• [Text section]:
The area was home to the famous Union Stock Yards from 1865 until it closed in 1971, and the International Amphitheatre from 1934 until it was demolished in 1999.

== Neighborhoods ==

Historical population
| Census | Pop. | Note | %± |
|---|---|---|---|
| 1930 | 87,103 |  | — |
| 1940 | 80,725 |  | −7.3% |
| 1950 | 75,917 |  | −6.0% |
| 1960 | 67,428 |  | −11.2% |
| 1970 | 60,747 |  | −9.9% |
| 1980 | 55,860 |  | −8.0% |
| 1990 | 53,226 |  | −4.7% |
| 2000 | 51,721 |  | −2.8% |
| 2010 | 44,377 |  | −14.2% |
| 2020 | 43,628 |  | −1.7% |

=== Back of the Yards ===
Back of the Yards is an industrial and residential neighborhood so named because it was near the former Union Stock Yards, which employed thousands of European immigrants in the early 20th century. Life in this neighborhood was explored in Upton Sinclair's 1906 novel The Jungle. The area was formerly part of the town of Lake until it was annexed by Chicago in 1889. In the late 19th and early 20th centuries, the area was occupied largely by Northern and Central European immigrants and their descendants, who were predominantly ethnic Lithuanian, Bohemian, Moravian, and Slovak.

In 1939, the activist Saul Alinsky and the local park director Joseph Meegan organized the Back of the Yards Neighborhood Council, where Alinsky first developed the method of community organizing. The prerequisites of this successful attempt to bring together community leaders from different national Catholic churches, business, and labor were the Great Depression and the labor organizing work of the Packinghouse Workers Organizing Committee, a member of the CIO led in Chicago by Herb March. This work led to his founding the Industrial Areas Foundation in 1940, which later trained community organizers.

• [Exercise data]:
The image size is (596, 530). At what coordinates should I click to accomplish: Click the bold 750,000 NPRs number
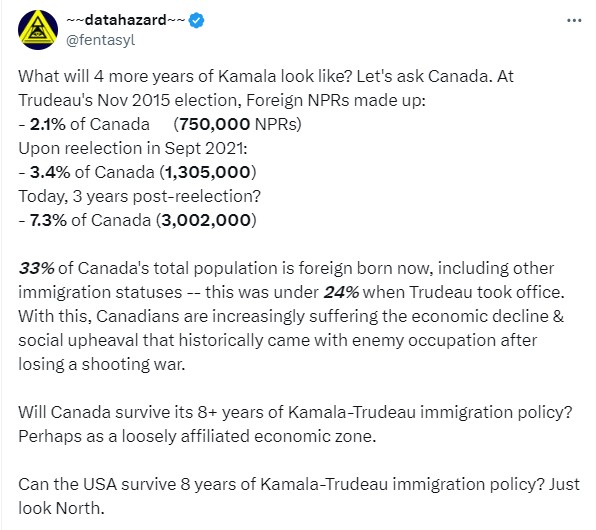[x=214, y=124]
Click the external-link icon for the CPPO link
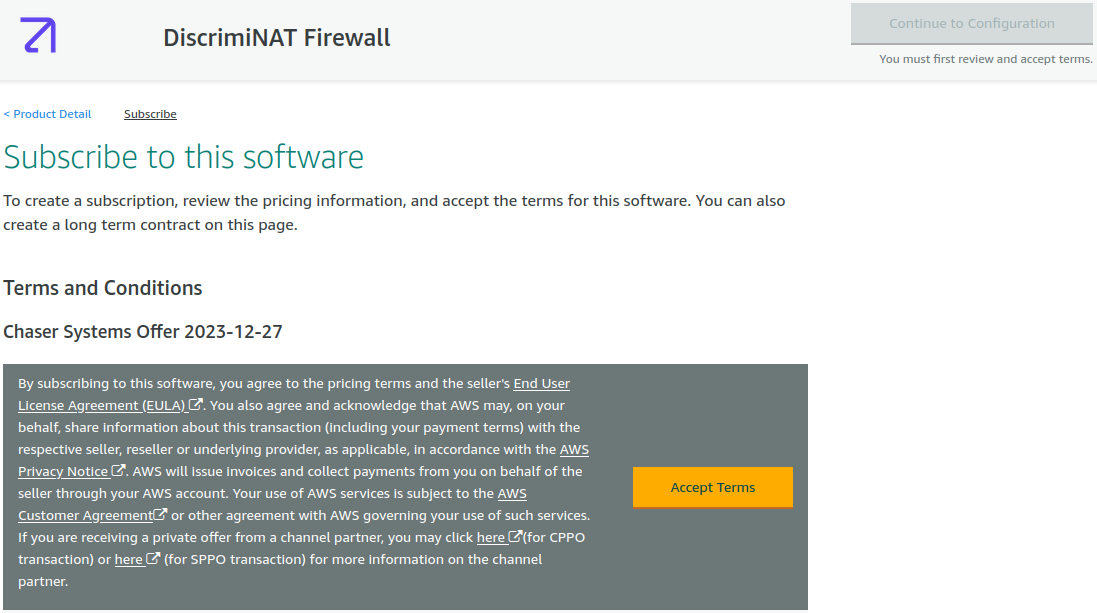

• [Assignment]:
Pick up the text on the Back of the Yards neighborhood and the Union Stock Yards area after its last sentence, and keep writing it. The material shown above isn't needed for what follows.

• [Answer to this problem]:
Jane Jacobs, in her 1961 book The Death and Life of Great American Cities, cites the Back of the Yards as an area able to "unslum" in the 1960s, due to a beneficial set of circumstances. This included a stabilized community base with skilled members who were willing to trade work to upgrade housing, as well as active and well-led local social and political organizations. Jacobs often cited the Back of the Yards as a model for other depressed neighborhoods to follow to upgrade their communities.

Some time after the 1970s, when the stockyard operations closed and the number of nearby jobs decreased, many people left to move to newer housing and work in the suburbs. The population of the neighborhood gradually reflected a new wave of settlement, predominantly Mexican-American.

===Canaryville===
The Canaryville neighborhood is one of the oldest neighborhoods in Chicago, and borders the Bridgeport neighborhood. According to The Encyclopedia of Chicago, the neighborhood extends from Pershing Road to 49th Street and centers on Halsted Street. The area's residents experienced the development, and then decline, of the meat packing industry, when Chicago was, in the words of Carl Sandburg, "hog butcher for the world". Many of its residents found other work in the post–World War II years.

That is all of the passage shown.